-- START Entries --

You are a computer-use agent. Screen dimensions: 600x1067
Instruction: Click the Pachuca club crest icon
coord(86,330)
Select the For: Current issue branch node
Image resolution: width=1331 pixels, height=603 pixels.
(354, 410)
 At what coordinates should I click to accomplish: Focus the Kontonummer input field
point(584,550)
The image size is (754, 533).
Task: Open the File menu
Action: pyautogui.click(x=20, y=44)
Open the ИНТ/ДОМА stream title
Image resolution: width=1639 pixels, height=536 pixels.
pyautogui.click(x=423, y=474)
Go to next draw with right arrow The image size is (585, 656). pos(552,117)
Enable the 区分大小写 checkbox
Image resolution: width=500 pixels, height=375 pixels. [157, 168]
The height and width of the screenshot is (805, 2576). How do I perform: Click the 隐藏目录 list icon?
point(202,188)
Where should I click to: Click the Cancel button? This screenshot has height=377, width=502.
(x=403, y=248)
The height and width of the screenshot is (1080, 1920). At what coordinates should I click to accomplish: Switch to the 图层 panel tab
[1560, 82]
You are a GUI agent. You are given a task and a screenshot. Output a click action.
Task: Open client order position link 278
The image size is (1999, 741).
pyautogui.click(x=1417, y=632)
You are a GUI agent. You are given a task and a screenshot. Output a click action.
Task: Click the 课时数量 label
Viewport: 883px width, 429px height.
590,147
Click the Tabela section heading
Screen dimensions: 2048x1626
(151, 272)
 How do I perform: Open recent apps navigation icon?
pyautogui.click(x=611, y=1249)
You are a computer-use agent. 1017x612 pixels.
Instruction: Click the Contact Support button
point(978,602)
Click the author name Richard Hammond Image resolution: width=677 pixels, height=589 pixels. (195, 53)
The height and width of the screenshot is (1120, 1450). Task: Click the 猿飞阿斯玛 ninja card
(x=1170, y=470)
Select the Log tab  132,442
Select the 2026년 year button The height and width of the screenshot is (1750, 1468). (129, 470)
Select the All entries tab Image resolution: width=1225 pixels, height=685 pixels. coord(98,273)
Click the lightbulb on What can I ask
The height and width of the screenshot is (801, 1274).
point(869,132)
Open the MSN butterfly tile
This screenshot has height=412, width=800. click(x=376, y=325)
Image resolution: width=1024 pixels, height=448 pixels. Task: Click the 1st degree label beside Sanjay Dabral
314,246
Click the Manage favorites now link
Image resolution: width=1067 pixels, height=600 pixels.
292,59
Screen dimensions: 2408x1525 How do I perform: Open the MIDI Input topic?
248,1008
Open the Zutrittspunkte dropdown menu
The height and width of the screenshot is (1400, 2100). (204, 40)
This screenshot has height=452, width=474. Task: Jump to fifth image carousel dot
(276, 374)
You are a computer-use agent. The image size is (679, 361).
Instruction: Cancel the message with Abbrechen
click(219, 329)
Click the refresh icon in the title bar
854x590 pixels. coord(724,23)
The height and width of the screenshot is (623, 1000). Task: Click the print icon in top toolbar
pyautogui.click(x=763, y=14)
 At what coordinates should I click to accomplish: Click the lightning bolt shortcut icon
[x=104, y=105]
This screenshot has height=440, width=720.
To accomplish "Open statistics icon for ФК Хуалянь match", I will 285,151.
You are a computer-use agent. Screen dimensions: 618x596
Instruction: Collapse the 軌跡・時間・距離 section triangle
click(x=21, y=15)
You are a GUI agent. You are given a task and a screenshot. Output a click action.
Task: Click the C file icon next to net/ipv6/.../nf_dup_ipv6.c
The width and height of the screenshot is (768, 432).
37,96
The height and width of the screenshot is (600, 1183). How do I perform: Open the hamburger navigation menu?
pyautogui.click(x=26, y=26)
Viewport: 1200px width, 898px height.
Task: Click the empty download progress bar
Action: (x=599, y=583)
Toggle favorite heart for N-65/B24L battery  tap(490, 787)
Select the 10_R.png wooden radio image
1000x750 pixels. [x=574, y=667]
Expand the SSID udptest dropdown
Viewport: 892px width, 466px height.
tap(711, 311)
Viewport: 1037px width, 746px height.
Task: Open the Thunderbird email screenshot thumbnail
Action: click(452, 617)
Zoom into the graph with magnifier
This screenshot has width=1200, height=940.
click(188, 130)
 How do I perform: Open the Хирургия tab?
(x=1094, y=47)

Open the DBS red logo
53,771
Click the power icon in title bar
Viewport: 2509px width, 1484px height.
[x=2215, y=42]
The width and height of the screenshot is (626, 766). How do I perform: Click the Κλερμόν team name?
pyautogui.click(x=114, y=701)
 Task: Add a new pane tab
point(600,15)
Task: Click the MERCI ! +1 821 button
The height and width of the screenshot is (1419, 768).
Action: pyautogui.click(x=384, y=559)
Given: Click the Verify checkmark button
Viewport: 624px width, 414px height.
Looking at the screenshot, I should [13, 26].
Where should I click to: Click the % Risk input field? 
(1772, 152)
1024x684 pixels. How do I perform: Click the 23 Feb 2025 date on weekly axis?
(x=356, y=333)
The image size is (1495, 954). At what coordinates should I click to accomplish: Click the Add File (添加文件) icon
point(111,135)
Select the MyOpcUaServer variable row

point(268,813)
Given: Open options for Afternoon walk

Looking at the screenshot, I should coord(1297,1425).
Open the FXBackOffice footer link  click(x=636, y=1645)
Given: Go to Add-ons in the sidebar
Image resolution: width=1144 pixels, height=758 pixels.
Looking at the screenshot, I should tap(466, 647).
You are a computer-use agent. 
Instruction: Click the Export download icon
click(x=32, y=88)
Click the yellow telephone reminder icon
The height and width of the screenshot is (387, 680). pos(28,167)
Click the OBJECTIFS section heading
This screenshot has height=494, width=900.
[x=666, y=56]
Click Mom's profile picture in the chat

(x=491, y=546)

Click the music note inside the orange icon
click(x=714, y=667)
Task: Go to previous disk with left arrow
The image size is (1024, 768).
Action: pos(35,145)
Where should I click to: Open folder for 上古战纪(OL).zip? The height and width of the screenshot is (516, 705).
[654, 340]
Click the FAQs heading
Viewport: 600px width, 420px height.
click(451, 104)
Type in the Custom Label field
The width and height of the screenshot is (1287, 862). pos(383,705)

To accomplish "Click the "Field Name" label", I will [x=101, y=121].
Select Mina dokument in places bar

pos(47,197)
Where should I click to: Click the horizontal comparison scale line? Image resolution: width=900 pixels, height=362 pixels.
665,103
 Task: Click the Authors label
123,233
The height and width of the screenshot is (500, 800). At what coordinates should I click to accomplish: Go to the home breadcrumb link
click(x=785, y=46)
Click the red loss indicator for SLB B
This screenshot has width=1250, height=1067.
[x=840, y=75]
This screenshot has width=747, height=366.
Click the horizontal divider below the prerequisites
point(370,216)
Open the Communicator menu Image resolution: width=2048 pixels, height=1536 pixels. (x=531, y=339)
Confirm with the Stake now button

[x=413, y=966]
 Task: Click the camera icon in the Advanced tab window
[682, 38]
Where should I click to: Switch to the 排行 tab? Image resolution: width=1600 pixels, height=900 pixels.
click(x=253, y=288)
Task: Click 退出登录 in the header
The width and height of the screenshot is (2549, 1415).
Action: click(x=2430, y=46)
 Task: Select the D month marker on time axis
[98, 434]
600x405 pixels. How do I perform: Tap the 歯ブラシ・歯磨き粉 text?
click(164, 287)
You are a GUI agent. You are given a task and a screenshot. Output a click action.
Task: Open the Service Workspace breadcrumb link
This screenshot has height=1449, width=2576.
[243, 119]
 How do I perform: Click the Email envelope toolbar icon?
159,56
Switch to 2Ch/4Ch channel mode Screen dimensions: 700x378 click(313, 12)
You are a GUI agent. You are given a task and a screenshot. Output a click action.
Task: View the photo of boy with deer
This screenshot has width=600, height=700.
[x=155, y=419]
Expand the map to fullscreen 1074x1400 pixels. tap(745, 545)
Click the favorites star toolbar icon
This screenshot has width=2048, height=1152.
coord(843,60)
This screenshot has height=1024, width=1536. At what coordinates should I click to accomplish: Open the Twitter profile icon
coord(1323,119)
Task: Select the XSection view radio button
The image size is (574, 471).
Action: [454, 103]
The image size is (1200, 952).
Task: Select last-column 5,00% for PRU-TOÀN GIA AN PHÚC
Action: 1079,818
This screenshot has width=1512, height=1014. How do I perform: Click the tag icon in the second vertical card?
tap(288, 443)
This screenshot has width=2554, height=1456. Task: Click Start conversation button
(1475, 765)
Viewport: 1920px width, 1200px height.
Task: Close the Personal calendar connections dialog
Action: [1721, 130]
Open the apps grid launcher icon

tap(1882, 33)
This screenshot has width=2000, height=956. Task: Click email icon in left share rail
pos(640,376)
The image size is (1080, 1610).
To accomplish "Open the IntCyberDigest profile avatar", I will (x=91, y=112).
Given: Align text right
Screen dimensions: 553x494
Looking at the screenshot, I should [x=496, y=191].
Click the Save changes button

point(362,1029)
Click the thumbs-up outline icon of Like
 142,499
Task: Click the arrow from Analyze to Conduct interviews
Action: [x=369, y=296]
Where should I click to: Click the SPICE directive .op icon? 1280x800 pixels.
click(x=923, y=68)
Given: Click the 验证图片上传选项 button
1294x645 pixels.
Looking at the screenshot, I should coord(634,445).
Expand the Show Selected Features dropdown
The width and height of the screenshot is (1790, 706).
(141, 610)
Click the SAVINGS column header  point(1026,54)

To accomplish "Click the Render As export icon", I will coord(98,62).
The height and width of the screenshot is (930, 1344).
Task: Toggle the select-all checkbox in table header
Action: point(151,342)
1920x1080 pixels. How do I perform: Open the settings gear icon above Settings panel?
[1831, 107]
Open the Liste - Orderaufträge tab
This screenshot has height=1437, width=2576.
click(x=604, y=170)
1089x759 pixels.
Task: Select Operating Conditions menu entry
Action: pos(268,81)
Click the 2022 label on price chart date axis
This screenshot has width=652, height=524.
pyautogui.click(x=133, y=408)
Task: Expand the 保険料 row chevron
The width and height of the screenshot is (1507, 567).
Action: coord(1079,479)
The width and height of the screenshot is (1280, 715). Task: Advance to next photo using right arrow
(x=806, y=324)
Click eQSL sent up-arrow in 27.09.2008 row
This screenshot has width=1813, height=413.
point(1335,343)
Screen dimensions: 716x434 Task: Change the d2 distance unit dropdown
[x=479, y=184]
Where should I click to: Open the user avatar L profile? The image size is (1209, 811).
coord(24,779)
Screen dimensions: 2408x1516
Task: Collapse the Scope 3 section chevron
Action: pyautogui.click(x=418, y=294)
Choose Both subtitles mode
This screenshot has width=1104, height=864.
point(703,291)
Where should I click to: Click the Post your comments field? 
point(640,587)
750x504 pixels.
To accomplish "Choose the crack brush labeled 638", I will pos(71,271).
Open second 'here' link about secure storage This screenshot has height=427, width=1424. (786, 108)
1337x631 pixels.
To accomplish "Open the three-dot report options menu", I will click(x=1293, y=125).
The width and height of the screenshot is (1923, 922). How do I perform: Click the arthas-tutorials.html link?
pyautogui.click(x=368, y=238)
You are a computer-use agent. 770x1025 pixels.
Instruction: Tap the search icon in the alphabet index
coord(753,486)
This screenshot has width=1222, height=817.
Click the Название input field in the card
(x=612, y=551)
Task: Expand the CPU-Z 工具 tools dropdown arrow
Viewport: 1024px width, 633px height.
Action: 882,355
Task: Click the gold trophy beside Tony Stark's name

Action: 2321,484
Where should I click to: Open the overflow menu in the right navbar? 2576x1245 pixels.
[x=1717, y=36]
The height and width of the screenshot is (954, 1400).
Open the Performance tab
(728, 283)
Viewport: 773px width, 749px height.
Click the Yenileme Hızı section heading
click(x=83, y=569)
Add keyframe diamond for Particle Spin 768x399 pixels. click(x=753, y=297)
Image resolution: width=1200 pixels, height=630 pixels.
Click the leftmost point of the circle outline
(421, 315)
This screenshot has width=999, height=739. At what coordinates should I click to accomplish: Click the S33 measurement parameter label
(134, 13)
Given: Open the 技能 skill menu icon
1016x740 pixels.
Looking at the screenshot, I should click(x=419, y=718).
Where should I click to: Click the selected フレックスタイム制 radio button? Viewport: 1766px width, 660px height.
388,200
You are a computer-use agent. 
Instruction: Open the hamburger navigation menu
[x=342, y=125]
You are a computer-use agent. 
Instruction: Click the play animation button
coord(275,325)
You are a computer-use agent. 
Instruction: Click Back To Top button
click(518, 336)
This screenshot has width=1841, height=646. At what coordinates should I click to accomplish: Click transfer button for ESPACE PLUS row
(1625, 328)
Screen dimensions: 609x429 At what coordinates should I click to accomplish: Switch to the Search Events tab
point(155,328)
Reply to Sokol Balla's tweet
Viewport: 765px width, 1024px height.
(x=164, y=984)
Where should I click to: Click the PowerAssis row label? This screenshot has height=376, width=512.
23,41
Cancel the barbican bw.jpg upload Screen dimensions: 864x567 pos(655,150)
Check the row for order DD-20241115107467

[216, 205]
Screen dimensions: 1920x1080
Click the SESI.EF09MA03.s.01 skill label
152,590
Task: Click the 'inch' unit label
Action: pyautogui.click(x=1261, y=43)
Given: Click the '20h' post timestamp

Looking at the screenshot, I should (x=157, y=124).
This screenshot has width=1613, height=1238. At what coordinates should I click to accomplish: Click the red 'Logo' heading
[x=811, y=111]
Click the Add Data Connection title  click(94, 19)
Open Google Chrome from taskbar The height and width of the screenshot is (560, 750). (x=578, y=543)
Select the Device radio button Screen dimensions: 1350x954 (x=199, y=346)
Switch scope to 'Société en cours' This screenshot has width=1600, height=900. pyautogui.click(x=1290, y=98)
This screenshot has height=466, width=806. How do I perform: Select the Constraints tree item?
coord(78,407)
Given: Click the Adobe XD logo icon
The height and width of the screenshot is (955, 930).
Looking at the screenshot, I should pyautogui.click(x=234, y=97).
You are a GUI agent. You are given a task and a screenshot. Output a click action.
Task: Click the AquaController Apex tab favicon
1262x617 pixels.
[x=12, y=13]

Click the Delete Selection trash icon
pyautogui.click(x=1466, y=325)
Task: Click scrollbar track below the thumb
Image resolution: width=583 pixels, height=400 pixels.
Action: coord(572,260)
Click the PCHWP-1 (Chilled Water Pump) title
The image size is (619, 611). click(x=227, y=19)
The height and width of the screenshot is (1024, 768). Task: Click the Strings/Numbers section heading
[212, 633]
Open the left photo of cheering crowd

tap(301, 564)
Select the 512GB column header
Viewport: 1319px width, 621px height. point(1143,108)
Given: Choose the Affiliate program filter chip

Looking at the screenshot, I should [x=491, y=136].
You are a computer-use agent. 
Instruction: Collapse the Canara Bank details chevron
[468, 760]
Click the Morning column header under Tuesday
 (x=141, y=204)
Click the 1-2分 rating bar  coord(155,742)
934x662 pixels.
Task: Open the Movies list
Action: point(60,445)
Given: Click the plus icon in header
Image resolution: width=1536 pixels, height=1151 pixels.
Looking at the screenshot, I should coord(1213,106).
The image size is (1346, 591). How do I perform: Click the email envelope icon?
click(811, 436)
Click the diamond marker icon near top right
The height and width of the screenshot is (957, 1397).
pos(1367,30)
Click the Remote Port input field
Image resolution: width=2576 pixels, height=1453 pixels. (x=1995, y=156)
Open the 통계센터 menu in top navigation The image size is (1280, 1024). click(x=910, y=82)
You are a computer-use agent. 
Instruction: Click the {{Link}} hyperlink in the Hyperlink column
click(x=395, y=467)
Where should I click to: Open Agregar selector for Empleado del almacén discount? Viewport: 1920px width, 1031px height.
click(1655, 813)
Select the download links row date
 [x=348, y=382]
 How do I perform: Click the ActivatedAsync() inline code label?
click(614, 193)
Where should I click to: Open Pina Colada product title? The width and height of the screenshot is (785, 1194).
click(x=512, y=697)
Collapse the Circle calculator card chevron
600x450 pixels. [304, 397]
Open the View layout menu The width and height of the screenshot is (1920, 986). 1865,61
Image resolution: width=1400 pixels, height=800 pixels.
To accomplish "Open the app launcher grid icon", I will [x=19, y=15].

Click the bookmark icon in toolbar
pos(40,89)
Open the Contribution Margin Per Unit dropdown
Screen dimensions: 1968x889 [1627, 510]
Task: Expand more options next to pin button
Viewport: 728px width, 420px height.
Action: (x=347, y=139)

-- END Entries --

Problem statement ▸
Render the lines starting with the one containing "Given: Click the 验证图片上传选项 button" and going on through the one containing "point(703,291)" as a Markdown table with the columns Row and Line, numbering each row and leaving out blank lines.

Full solution ▸
| Row | Line |
|---|---|
| 1 | Given: Click the 验证图片上传选项 button |
| 2 | 1294x645 pixels. |
| 3 | Looking at the screenshot, I should coord(634,445). |
| 4 | Expand the Show Selected Features dropdown |
| 5 | The width and height of the screenshot is (1790, 706). |
| 6 | (141, 610) |
| 7 | Click the SAVINGS column header  point(1026,54) |
| 8 | To accomplish "Click the Render As export icon", I will coord(98,62). |
| 9 | The height and width of the screenshot is (930, 1344). |
| 10 | Task: Toggle the select-all checkbox in table header |
| 11 | Action: point(151,342) |
| 12 | 1920x1080 pixels. How do I perform: Open the settings gear icon above Settings panel? |
| 13 | [1831, 107] |
| 14 | Open the Liste - Orderaufträge tab |
| 15 | This screenshot has height=1437, width=2576. |
| 16 | click(x=604, y=170) |
| 17 | 1089x759 pixels. |
| 18 | Task: Select Operating Conditions menu entry |
| 19 | Action: pos(268,81) |
| 20 | Click the 2022 label on price chart date axis |
| 21 | This screenshot has width=652, height=524. |
| 22 | pyautogui.click(x=133, y=408) |
| 23 | Task: Expand the 保険料 row chevron |
| 24 | The width and height of the screenshot is (1507, 567). |
| 25 | Action: coord(1079,479) |
| 26 | The width and height of the screenshot is (1280, 715). Task: Advance to next photo using right arrow |
| 27 | (x=806, y=324) |
| 28 | Click eQSL sent up-arrow in 27.09.2008 row |
| 29 | This screenshot has width=1813, height=413. |
| 30 | point(1335,343) |
| 31 | Screen dimensions: 716x434 Task: Change the d2 distance unit dropdown |
| 32 | [x=479, y=184] |
| 33 | Where should I click to: Open the user avatar L profile? The image size is (1209, 811). |
| 34 | coord(24,779) |
| 35 | Screen dimensions: 2408x1516 |
| 36 | Task: Collapse the Scope 3 section chevron |
| 37 | Action: pyautogui.click(x=418, y=294) |
| 38 | Choose Both subtitles mode |
| 39 | This screenshot has width=1104, height=864. |
| 40 | point(703,291) |